** What to produce **
Please write each entry out again exactly as shown.

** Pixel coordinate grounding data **

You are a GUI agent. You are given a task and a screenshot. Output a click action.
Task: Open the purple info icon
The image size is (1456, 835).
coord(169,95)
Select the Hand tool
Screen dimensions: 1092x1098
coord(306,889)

** The completed task **
You are a GUI agent. You are given a task and a screenshot. Output a click action.
Task: Open the purple info icon
The image size is (1456, 835).
coord(169,95)
Select the Hand tool
Screen dimensions: 1092x1098
coord(306,889)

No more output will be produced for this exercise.